Department(s) Food Microbiology Laboratory
Publication type Refereed Article in a scientific journal
Publication year 2016
Keyword(s) Clone libraries analysis - Invertebrates microbiota - PCR-DGGE - Tropical fishery products

This study aimed at determining bacterial concentration and diversity in fresh tropical shrimps (. Penaeus notialis) and their surrounding brackish waters and sediment. Freshly caught shrimp, water and sediment samples were collected in Lakes Nokoue and Aheme in Benin (West Africa) during two periods with different water salinity and temperature. We used complementary culture-dependent and culture-independent methods for microbiota analysis.
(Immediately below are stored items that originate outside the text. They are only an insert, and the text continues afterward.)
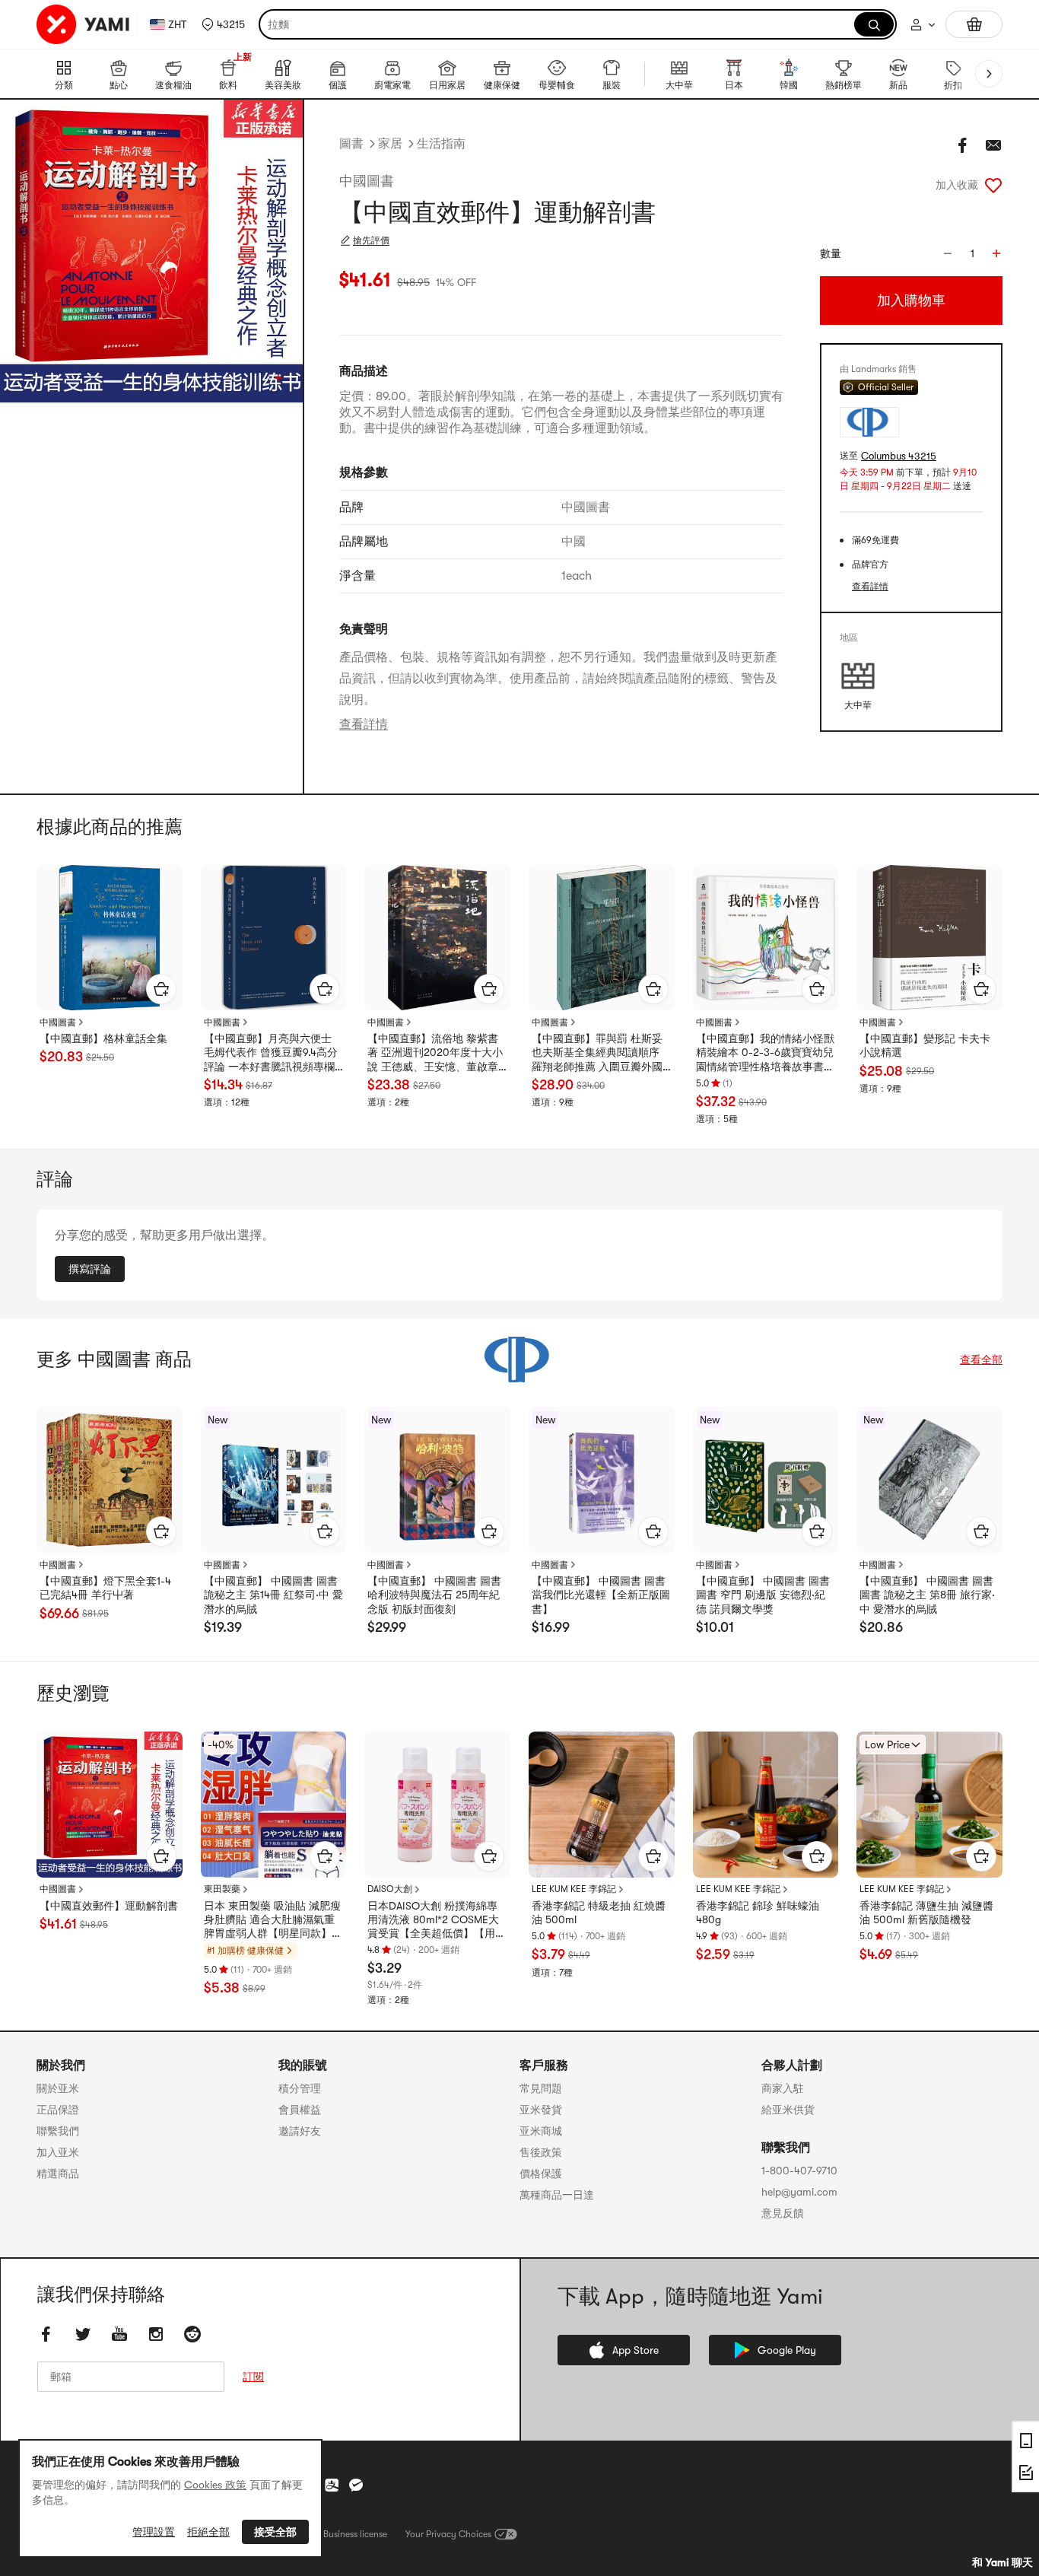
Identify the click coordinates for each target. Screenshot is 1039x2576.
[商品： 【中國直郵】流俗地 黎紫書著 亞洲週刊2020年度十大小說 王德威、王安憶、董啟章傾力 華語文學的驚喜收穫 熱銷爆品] (437, 938)
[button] (223, 24)
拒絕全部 (208, 2532)
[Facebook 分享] (963, 145)
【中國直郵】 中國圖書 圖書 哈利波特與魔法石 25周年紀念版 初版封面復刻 (434, 1594)
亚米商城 (541, 2131)
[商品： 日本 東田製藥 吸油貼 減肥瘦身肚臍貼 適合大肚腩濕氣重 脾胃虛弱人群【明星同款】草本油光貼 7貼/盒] (274, 1805)
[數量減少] (948, 253)
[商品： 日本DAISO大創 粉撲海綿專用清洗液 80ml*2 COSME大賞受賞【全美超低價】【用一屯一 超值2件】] (437, 1805)
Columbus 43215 (898, 456)
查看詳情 (363, 724)
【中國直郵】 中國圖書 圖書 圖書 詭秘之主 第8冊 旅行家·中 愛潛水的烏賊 (927, 1594)
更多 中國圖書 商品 (114, 1359)
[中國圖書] (519, 1359)
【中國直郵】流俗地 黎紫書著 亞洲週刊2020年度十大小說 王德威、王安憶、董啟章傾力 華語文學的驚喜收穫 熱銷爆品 (435, 1052)
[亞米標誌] (84, 24)
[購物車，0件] (973, 24)
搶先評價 (371, 240)
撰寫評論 (89, 1269)
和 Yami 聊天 (1002, 2562)
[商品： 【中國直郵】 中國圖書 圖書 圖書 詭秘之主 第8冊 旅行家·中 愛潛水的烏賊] (929, 1480)
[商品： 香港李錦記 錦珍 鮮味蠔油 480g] (766, 1805)
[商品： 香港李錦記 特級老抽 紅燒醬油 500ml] (602, 1805)
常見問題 (541, 2088)
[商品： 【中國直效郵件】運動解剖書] (110, 1805)
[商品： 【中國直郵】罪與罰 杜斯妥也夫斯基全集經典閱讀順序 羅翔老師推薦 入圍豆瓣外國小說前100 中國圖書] (602, 938)
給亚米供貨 (788, 2110)
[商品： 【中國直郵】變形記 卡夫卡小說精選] (929, 938)
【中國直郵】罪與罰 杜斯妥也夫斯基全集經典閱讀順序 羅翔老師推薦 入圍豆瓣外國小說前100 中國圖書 (597, 1052)
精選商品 (58, 2173)
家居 (390, 144)
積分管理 (299, 2088)
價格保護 (541, 2173)
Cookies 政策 (215, 2485)
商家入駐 (782, 2088)
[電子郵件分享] (993, 145)
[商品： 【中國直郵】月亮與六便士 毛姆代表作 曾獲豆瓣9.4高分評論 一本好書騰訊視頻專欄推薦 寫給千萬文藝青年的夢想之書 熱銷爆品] (274, 938)
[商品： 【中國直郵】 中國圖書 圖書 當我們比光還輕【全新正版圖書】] (602, 1480)
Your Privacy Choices (448, 2534)
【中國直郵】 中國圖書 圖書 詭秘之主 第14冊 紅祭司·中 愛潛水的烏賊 (273, 1594)
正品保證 (58, 2110)
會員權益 (299, 2110)
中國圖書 (366, 181)
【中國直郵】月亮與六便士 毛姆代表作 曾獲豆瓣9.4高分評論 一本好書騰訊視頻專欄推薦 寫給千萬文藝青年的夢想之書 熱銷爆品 (271, 1052)
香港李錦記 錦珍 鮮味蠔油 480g (757, 1913)
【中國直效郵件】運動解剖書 (109, 1906)
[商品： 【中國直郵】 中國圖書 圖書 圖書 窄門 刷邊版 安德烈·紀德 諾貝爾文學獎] (766, 1480)
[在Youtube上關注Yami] (119, 2334)
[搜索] (874, 24)
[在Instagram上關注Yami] (156, 2334)
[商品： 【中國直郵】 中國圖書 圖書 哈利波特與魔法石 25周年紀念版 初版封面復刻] (437, 1480)
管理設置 (153, 2532)
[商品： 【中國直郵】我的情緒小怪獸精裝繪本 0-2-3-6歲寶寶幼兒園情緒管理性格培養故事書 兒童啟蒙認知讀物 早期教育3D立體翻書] (766, 938)
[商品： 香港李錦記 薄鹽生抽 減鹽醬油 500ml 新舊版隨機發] (929, 1805)
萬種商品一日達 (557, 2195)
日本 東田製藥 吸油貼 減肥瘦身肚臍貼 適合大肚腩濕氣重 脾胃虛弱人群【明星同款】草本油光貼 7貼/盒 (273, 1920)
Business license (355, 2534)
During both sampling periods, total mesophilic aerobic counts in shrimp samples ranged between 4.4 and 5.9 log CFU/g and were significantly higher than in water or sediment samples. In contrast, bacterial diversity was higher in sediment or water than in shrimps. The dominant phyla were Firmicutes and Proteobacteria in shrimps, Firmicutes, Proteobacteria, and Actinobacteria in water, and Proteobacteria and Chloroflexi in sediment. At species level, distinct bacterial communities were associated with sediment, water and shrimps sampled at the same site the same day. The study suggests that the bacterial community of tropical brackish water shrimps cannot be predicted from the microbiota of their aquatic environment. Thus, monitoring of microbiological quality of aquatic environments might not reflect shrimp microbiological quality.